* **Task description**
Whenever the word "sidebar" turns up in a line of the data below, copy that line.

*** Record excerpts ***

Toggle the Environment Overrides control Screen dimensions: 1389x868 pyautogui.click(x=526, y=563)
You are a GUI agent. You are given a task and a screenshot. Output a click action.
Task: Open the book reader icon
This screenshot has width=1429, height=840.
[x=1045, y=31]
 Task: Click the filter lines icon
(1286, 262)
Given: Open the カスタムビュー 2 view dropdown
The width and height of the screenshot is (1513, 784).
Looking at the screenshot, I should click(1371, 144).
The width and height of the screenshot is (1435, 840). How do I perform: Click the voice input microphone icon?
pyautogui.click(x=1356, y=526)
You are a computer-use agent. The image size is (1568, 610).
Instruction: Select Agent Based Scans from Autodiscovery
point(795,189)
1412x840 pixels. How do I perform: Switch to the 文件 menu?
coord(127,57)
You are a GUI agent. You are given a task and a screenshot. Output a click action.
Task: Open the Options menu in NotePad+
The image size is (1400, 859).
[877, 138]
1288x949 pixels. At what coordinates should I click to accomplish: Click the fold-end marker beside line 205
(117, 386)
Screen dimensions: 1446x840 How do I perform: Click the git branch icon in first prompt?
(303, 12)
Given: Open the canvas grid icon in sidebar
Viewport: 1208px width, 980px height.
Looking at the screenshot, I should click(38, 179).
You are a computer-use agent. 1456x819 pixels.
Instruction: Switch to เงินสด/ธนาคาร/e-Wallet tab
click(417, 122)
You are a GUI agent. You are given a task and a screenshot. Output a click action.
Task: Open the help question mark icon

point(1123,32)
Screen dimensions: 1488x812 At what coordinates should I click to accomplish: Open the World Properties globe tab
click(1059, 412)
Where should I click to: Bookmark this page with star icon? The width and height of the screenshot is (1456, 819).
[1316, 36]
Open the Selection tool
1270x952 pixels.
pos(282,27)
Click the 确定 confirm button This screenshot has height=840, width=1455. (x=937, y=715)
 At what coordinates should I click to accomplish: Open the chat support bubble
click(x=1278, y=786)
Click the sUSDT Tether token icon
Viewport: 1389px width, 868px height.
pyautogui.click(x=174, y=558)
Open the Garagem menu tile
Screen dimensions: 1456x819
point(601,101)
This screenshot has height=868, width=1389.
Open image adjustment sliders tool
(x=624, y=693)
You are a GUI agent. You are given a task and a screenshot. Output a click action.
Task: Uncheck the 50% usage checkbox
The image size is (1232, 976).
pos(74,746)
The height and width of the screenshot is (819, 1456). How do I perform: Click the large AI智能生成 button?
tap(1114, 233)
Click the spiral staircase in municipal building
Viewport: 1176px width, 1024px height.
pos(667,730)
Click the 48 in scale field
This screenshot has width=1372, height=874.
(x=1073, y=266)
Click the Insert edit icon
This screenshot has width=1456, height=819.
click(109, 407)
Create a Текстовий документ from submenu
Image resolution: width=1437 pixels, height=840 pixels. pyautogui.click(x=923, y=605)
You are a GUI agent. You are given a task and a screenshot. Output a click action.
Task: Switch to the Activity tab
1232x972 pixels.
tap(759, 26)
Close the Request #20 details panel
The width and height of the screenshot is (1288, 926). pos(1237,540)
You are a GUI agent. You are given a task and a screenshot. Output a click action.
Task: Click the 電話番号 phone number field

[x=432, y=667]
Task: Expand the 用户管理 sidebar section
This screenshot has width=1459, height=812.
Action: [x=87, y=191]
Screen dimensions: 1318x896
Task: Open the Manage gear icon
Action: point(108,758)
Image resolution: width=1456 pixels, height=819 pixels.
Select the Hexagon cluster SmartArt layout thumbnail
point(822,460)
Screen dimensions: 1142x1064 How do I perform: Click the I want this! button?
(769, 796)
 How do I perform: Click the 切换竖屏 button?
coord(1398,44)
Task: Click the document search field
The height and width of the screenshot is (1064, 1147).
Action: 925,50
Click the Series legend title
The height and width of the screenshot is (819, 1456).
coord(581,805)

*** End of Record excerpts ***

* **Finished exercise**
Given: Open the canvas grid icon in sidebar
Task: Expand the 用户管理 sidebar section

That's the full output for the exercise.